I was surprised when Meta released Code Llama on August 24th - a suite of code-specialised models fine-tuned from Llama 2. At 34B parameters, Code Llama 34B outperforms GPT-3.5 on coding benchmarks and approaches GPT-4 on some tasks.
Code Llama comes in three sizes: 7B, 13B, and 34B. Each size has a base version, an instruction-tuned version, and a Python-specialised version. The instruction-tuned versions accept natural language descriptions and generate code. The base versions are designed for integration into coding tools. All versions are fine-tuned for code completion, code explanation, and code debugging.
I checked the benchmarks and Code Llama 34B scores 53.7% on HumanEval, a benchmark of Python programming problems. GPT-3.5 scores 48.1%, while GPT-4 scores 67%. Code Llama 34B isn't GPT-4 quality but it's definitely better than GPT-3.5 on this benchmark, which was the most widely deployed model in coding tools before GPT-4 Turbo.
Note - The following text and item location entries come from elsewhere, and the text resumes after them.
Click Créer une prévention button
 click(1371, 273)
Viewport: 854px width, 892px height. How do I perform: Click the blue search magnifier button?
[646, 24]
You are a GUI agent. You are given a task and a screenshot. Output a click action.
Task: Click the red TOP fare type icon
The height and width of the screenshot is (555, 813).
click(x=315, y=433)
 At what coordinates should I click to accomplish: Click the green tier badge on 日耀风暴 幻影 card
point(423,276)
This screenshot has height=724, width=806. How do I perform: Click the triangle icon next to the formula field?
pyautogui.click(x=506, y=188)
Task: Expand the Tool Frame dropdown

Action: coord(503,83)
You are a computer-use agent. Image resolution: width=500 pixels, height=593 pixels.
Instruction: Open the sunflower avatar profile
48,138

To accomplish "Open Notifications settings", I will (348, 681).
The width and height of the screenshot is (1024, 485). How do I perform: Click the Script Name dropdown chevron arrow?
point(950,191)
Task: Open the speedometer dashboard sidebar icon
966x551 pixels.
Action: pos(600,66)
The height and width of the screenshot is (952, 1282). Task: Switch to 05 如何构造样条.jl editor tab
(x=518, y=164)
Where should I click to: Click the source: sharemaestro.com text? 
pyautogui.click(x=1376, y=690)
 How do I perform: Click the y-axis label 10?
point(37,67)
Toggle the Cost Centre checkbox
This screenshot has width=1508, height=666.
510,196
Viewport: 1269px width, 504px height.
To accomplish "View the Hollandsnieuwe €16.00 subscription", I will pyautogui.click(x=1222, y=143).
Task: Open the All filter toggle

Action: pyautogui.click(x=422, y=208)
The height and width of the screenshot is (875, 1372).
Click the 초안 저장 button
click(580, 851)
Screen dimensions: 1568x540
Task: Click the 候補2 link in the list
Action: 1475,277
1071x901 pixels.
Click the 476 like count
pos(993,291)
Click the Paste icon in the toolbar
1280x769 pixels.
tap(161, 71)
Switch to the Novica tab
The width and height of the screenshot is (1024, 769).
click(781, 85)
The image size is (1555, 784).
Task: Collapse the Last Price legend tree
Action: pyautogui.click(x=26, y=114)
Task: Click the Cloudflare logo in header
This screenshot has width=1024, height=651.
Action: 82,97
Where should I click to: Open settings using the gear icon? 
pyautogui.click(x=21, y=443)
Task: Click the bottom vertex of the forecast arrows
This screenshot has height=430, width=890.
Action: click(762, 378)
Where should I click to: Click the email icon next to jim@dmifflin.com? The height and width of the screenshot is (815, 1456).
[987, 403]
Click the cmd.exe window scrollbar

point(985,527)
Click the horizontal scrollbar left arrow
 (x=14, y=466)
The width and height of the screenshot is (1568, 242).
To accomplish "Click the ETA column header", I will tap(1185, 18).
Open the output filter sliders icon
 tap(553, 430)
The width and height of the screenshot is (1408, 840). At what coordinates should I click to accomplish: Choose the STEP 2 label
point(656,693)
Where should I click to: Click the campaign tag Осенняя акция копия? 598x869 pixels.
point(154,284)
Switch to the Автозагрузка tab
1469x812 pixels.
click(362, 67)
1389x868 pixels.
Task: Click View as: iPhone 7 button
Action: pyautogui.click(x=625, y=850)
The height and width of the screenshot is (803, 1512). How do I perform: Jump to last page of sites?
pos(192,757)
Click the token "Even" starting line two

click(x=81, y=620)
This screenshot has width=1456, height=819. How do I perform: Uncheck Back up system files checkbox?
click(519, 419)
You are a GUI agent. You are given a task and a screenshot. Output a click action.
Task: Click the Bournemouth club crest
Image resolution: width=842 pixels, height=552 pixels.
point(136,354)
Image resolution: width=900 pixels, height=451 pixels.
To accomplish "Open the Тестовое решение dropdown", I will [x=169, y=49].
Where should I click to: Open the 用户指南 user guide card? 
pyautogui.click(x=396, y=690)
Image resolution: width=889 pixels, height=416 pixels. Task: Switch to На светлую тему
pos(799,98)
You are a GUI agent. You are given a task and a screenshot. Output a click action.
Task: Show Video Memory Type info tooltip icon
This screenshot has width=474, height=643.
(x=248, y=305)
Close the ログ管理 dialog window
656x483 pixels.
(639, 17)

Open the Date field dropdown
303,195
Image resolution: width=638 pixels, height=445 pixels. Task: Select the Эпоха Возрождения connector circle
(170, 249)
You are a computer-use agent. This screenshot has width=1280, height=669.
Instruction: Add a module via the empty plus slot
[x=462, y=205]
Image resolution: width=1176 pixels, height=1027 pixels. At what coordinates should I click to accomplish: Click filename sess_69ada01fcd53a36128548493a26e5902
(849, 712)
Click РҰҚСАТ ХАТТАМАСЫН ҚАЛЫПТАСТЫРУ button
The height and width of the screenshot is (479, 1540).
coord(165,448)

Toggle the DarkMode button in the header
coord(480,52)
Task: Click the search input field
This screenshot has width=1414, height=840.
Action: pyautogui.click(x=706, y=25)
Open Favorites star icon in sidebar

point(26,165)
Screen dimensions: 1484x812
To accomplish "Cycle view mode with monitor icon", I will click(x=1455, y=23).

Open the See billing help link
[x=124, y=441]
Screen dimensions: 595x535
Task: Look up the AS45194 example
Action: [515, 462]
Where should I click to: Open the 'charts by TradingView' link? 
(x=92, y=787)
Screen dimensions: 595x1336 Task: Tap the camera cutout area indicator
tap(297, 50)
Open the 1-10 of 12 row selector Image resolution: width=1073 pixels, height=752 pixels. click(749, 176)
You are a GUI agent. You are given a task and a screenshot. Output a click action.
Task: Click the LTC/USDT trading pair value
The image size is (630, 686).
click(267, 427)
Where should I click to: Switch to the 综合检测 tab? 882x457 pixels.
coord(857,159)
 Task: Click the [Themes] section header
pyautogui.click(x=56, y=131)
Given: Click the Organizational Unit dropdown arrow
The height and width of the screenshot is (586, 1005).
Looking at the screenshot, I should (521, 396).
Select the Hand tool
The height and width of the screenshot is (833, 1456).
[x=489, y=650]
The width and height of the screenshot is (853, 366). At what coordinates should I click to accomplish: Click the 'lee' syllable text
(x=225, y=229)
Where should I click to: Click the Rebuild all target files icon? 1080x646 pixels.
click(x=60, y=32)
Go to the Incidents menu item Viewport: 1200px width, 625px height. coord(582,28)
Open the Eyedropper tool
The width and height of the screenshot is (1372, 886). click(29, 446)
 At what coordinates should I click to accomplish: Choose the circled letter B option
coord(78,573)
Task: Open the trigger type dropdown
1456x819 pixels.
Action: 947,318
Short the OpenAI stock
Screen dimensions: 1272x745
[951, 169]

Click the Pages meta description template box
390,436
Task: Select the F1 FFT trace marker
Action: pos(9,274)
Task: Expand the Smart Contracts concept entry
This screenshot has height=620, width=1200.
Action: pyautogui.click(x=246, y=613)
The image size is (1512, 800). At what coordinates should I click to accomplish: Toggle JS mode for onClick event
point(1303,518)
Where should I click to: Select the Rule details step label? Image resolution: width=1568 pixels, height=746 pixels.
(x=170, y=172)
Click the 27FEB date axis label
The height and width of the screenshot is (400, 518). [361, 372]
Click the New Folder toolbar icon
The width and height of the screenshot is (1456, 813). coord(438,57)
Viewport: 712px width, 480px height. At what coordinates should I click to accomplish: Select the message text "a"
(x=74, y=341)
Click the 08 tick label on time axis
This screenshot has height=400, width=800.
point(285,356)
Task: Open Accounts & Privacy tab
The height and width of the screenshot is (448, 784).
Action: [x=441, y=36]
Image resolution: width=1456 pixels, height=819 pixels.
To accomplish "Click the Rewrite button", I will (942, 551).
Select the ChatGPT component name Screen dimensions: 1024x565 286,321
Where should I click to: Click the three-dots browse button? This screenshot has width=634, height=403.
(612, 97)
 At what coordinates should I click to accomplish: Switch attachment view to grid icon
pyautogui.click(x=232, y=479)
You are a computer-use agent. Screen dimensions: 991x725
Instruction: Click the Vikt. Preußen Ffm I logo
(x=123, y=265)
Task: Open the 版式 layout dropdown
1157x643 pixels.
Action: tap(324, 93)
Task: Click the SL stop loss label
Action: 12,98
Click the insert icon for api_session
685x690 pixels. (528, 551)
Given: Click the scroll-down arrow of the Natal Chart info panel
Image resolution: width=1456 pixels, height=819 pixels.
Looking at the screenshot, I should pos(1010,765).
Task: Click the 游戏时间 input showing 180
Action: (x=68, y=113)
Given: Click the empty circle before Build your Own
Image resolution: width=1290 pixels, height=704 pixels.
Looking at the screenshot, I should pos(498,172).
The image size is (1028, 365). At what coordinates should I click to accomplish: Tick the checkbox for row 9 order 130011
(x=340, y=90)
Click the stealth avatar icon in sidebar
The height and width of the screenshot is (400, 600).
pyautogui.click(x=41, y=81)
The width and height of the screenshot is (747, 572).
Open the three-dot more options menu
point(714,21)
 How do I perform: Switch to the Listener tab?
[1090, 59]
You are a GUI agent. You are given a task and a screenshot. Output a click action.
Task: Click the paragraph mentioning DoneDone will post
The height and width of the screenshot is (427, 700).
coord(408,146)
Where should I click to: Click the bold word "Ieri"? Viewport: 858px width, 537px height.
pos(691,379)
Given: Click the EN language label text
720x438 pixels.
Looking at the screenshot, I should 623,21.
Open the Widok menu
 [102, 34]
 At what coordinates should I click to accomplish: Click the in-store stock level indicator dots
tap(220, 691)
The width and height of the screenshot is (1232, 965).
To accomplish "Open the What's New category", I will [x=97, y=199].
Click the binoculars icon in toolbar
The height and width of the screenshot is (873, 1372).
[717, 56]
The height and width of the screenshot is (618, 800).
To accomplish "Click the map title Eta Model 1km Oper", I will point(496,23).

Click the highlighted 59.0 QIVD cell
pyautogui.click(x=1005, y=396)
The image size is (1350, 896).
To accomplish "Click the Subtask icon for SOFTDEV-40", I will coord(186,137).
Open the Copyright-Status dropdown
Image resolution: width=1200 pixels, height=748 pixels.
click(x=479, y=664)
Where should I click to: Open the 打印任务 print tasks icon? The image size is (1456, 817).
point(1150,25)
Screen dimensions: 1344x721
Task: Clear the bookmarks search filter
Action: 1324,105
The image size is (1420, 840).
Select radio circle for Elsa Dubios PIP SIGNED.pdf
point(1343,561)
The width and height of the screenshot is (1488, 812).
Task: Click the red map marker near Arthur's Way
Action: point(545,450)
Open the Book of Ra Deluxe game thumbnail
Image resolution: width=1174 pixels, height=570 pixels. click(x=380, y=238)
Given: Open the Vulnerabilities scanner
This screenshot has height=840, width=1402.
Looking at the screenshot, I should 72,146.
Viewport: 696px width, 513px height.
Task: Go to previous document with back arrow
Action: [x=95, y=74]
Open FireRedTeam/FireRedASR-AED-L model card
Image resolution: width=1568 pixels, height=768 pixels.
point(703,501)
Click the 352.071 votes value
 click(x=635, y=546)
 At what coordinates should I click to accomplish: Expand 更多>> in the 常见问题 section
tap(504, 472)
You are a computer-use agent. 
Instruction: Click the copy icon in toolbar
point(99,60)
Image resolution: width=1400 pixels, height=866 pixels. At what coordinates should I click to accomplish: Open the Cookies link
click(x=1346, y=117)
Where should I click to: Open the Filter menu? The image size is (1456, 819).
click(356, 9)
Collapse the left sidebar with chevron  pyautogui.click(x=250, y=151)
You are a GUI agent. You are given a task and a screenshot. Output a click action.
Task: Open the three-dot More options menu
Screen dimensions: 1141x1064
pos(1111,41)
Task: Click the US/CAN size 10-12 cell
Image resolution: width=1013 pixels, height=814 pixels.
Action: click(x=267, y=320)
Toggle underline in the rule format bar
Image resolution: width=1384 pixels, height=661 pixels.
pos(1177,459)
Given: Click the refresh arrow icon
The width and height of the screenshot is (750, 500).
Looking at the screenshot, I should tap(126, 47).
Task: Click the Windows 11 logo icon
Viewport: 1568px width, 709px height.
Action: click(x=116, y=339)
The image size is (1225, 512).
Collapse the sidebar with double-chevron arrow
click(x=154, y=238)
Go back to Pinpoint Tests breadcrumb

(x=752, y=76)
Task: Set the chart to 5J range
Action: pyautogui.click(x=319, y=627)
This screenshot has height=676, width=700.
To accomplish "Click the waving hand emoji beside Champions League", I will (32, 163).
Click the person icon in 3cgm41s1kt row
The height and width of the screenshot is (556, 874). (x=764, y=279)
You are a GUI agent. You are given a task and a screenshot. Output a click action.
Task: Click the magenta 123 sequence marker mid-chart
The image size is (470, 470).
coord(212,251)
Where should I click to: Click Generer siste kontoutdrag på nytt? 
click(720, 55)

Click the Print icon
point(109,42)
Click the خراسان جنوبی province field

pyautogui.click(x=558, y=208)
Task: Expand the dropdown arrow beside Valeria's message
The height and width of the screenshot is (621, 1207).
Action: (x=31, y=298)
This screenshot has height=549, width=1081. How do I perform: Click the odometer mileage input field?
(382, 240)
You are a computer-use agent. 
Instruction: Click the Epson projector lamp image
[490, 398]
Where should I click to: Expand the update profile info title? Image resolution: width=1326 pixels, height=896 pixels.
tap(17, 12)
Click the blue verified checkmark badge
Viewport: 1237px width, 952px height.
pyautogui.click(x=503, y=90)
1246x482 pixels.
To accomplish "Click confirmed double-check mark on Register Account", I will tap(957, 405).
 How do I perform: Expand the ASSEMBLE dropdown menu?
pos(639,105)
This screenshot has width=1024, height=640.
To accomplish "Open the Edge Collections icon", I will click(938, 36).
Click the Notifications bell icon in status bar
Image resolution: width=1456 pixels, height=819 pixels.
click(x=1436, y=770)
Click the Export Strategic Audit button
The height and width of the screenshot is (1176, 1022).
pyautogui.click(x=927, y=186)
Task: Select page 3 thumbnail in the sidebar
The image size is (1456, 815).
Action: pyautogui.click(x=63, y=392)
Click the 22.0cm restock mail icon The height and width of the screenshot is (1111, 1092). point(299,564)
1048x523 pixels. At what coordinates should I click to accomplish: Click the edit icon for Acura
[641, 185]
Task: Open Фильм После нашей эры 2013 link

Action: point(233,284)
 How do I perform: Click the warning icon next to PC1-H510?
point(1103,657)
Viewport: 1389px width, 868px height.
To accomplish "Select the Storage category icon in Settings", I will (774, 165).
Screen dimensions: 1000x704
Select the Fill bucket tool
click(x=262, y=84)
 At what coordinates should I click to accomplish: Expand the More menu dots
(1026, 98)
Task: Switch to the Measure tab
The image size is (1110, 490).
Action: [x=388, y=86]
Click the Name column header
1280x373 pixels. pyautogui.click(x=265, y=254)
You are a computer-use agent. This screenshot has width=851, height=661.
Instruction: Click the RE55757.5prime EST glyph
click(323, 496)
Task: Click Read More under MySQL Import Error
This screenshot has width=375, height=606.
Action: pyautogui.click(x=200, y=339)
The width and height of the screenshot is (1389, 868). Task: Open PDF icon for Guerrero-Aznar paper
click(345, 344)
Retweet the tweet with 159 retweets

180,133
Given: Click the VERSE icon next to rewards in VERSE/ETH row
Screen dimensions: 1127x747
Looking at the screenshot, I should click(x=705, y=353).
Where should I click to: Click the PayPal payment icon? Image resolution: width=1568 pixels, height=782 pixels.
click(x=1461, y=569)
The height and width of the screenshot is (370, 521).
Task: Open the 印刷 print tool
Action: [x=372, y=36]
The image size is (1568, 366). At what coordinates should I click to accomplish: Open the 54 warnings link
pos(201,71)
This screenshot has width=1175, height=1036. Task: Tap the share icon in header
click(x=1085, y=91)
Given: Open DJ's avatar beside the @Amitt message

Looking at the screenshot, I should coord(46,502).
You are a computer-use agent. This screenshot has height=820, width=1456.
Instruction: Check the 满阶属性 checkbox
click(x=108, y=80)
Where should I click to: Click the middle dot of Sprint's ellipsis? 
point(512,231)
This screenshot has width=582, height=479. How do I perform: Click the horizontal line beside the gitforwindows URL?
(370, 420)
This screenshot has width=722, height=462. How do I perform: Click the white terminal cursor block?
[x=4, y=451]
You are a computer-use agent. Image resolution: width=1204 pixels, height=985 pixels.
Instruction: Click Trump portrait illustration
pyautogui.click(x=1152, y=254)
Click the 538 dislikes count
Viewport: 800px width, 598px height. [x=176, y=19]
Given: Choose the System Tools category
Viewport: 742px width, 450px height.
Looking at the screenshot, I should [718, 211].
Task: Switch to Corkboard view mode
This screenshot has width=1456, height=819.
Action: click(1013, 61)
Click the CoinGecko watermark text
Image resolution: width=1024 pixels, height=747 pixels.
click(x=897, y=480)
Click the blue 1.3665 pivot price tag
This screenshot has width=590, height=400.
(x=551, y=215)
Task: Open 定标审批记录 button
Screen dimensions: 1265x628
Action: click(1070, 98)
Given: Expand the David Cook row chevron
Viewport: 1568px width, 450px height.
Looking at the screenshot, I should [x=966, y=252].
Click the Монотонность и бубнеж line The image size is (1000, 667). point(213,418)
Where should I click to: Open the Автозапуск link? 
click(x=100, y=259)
One thing to note is that training and deploying large models like Code Llama comes with significant costs. For instance, training a 34B model can require over 1000 GPU hours, which on an A100 GPU would cost around $160,000 based on typical cloud pricing. This makes it challenging for smaller organisations to develop and deploy similar models.
One of the things that caught my attention was that Code Llama 34B runs in 4-bit quantisation on 24GB of VRAM, available in an A10G instance on most cloud providers. For organisations that can't send their proprietary code to an external API due to data classification policies, Code Llama provides a coding assistant that runs entirely on-premises. This unblocks a significant category of enterprise use cases that were previously inaccessible.
The developer tooling ecosystem response was swift - Ollama, LM Studio, and oobabooga TextGen WebUI all supported Code Llama within days of release. IDE integrations via Continue and Tabby, the open source GitHub Copilot alternative, followed. The open source coding assistant ecosystem now looks credible for teams that need local or on-premises deployment.
You might wonder how Code Llama achieves this performance. It's fine-tuned for code completion, code explanation, and code debugging. This makes it a versatile tool for developers. For example, I can see it being used for tasks like automated code review, where it can help identify potential bugs or areas for improvement.
Organisations have been waiting for a model like Code Llama. It provides a level of control and customisation that's hard to find with other models. I've seen cases where organisations had to spend months developing and fine-tuning their own models, only to end up with performance similar to Code Llama's. Now, they can skip that step and get started with a pre-trained model.
Code Llama's release is a significant move by Meta. It shows they're committed to making AI more accessible and useful for developers. The fact that they're open-sourcing the model and allowing the community to build on top of it is a big deal. I've seen firsthand how open-source communities can drive innovation and adoption.
The open source community is already building on top of Code Llama. This kind of collaboration can lead to some amazing innovations.
I'm interested to see how Code Llama evolves. For now, it's an important step forward for AI in coding.